Given problem – Change "thumbs-up icon" to "heart icon" throughout the data below, leaving everything else the same.

[Data for locating words and elements]
• • •

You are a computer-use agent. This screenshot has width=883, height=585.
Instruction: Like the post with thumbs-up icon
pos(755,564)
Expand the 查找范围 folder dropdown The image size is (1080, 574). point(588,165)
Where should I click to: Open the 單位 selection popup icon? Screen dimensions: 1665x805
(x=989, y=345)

• • •

Exercise solution –
You are a computer-use agent. This screenshot has width=883, height=585.
Instruction: Like the post with heart icon
pos(755,564)
Expand the 查找范围 folder dropdown The image size is (1080, 574). point(588,165)
Where should I click to: Open the 單位 selection popup icon? Screen dimensions: 1665x805
(x=989, y=345)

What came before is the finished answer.